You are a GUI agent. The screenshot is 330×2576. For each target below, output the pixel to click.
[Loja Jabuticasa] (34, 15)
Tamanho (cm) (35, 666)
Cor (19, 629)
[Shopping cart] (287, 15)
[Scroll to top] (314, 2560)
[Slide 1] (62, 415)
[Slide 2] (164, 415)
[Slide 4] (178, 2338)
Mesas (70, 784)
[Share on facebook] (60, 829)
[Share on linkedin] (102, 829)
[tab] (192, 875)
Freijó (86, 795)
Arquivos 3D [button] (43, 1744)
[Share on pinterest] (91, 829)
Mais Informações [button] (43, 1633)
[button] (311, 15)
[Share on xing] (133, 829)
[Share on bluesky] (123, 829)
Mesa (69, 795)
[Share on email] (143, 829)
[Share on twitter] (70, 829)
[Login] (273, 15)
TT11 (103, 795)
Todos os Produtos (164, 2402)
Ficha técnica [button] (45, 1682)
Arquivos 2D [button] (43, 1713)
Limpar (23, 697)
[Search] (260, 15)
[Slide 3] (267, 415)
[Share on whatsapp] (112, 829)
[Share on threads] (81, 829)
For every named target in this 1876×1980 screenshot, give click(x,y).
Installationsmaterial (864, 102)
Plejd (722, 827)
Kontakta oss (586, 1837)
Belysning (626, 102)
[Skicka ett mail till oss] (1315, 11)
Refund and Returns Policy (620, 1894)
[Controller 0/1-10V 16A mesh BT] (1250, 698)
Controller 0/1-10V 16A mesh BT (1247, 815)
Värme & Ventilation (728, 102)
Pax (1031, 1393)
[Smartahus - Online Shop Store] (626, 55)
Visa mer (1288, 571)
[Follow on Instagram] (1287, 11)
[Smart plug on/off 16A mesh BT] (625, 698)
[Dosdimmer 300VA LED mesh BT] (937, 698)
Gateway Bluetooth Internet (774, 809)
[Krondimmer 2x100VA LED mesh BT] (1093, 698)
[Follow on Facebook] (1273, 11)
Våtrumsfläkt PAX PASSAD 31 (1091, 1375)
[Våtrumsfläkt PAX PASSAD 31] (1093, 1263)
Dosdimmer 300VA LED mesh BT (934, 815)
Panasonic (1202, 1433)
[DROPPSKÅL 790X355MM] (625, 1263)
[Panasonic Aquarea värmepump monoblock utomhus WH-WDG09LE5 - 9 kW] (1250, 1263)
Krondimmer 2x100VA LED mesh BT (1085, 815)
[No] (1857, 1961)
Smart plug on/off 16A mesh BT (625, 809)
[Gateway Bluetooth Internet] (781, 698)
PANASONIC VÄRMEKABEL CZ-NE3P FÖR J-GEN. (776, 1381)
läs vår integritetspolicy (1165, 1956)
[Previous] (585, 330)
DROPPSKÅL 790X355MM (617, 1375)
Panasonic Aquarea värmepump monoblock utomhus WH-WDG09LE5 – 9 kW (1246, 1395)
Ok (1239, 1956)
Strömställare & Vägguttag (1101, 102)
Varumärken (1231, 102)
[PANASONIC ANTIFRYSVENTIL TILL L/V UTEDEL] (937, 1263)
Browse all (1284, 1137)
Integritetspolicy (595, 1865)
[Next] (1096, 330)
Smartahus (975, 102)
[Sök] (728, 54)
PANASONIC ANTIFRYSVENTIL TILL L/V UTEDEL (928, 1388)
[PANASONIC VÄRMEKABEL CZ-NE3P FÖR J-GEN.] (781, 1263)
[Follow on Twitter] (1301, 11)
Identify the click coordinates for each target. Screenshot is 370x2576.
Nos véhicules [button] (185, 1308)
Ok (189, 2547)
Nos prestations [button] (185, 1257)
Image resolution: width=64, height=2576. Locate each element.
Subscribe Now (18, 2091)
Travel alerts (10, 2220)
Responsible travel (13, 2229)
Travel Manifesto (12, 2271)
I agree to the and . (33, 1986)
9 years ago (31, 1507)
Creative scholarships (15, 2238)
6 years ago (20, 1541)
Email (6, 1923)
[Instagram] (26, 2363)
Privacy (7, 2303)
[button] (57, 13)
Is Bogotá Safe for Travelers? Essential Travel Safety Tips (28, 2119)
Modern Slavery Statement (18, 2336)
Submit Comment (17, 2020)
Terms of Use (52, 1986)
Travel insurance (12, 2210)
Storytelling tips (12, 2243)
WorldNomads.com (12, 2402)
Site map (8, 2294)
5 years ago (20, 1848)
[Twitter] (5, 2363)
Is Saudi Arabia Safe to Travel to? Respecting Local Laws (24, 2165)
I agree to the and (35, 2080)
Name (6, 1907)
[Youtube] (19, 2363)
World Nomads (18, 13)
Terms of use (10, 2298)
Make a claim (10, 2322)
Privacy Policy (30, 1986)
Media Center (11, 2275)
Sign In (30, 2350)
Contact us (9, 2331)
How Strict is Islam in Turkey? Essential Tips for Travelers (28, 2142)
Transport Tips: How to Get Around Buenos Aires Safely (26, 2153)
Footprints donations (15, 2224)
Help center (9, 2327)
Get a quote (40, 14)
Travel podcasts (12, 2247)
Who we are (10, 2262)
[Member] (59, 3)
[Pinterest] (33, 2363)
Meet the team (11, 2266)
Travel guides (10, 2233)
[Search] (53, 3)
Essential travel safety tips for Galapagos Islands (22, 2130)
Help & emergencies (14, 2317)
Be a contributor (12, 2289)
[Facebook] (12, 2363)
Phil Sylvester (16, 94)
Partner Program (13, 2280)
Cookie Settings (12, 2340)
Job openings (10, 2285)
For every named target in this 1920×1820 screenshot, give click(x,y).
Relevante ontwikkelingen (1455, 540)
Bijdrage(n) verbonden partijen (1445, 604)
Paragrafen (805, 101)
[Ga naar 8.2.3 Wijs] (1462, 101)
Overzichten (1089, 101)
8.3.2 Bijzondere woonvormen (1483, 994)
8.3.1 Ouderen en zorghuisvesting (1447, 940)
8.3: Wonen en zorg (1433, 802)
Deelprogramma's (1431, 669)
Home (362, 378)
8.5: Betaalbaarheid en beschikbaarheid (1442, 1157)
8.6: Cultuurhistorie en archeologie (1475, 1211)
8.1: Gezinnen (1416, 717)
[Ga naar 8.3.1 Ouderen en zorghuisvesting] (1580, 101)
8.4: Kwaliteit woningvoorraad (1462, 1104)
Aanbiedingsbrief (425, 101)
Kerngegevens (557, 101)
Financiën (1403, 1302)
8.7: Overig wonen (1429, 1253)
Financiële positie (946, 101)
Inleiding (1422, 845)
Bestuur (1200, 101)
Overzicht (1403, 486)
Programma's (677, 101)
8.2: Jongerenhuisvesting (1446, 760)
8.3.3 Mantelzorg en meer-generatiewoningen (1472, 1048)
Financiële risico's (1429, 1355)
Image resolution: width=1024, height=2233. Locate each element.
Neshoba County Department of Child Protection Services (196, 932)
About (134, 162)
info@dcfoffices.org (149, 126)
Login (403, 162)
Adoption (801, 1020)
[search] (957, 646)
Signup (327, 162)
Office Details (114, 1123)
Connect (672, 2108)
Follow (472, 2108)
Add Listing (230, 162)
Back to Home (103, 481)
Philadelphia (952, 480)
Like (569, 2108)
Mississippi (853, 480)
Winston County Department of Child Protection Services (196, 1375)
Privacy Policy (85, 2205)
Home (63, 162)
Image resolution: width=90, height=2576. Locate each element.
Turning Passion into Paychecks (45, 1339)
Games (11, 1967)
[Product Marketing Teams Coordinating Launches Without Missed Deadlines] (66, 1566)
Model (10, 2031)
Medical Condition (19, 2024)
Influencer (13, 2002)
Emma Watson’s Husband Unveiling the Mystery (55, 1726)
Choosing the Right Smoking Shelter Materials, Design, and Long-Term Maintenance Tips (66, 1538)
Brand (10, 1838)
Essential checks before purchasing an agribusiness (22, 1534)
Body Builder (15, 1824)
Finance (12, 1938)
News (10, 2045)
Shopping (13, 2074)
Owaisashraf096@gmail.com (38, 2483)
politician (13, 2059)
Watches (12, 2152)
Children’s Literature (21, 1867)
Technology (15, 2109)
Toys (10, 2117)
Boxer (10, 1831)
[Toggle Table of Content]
● ● ● ● ● ● ●
■ **WHAT THE TASK REQUIRES**:
Show the lines of the material that contain the word "ANTIFRYSVENTIL".

■ **TASK RESPONSE**:
[PANASONIC ANTIFRYSVENTIL TILL L/V UTEDEL] (937, 1263)
PANASONIC ANTIFRYSVENTIL TILL L/V UTEDEL (928, 1388)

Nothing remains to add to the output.